## Work instruction
Output, exactly and in full, the entries that appear below.

## Data shown
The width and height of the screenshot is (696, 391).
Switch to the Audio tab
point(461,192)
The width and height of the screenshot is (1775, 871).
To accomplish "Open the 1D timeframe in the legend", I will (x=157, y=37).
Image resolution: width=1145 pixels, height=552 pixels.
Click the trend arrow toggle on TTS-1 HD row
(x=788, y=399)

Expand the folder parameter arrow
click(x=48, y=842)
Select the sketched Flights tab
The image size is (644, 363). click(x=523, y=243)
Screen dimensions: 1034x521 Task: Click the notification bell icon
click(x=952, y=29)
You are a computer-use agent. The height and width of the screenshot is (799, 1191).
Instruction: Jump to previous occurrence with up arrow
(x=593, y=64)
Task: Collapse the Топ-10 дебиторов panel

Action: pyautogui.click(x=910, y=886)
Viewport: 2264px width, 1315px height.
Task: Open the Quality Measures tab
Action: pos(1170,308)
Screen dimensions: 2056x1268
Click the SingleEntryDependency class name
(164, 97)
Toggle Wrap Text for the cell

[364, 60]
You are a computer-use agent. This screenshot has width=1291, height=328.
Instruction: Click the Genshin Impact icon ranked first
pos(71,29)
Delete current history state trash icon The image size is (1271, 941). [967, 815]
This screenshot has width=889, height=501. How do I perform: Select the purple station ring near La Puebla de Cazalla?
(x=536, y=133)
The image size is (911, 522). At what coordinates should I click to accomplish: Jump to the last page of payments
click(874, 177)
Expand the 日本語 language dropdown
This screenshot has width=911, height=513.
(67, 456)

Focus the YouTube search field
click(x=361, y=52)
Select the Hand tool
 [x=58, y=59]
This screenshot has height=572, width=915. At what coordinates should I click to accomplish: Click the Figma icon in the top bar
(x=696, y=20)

## Written solution
The width and height of the screenshot is (696, 391).
Switch to the Audio tab
point(461,192)
The width and height of the screenshot is (1775, 871).
To accomplish "Open the 1D timeframe in the legend", I will (x=157, y=37).
Image resolution: width=1145 pixels, height=552 pixels.
Click the trend arrow toggle on TTS-1 HD row
(x=788, y=399)

Expand the folder parameter arrow
click(x=48, y=842)
Select the sketched Flights tab
The image size is (644, 363). click(x=523, y=243)
Screen dimensions: 1034x521 Task: Click the notification bell icon
click(x=952, y=29)
You are a computer-use agent. The height and width of the screenshot is (799, 1191).
Instruction: Jump to previous occurrence with up arrow
(x=593, y=64)
Task: Collapse the Топ-10 дебиторов panel

Action: pyautogui.click(x=910, y=886)
Viewport: 2264px width, 1315px height.
Task: Open the Quality Measures tab
Action: pos(1170,308)
Screen dimensions: 2056x1268
Click the SingleEntryDependency class name
(164, 97)
Toggle Wrap Text for the cell

[364, 60]
You are a computer-use agent. This screenshot has width=1291, height=328.
Instruction: Click the Genshin Impact icon ranked first
pos(71,29)
Delete current history state trash icon The image size is (1271, 941). [967, 815]
This screenshot has width=889, height=501. How do I perform: Select the purple station ring near La Puebla de Cazalla?
(x=536, y=133)
The image size is (911, 522). At what coordinates should I click to accomplish: Jump to the last page of payments
click(874, 177)
Expand the 日本語 language dropdown
This screenshot has width=911, height=513.
(67, 456)

Focus the YouTube search field
click(x=361, y=52)
Select the Hand tool
 [x=58, y=59]
This screenshot has height=572, width=915. At what coordinates should I click to accomplish: Click the Figma icon in the top bar
(x=696, y=20)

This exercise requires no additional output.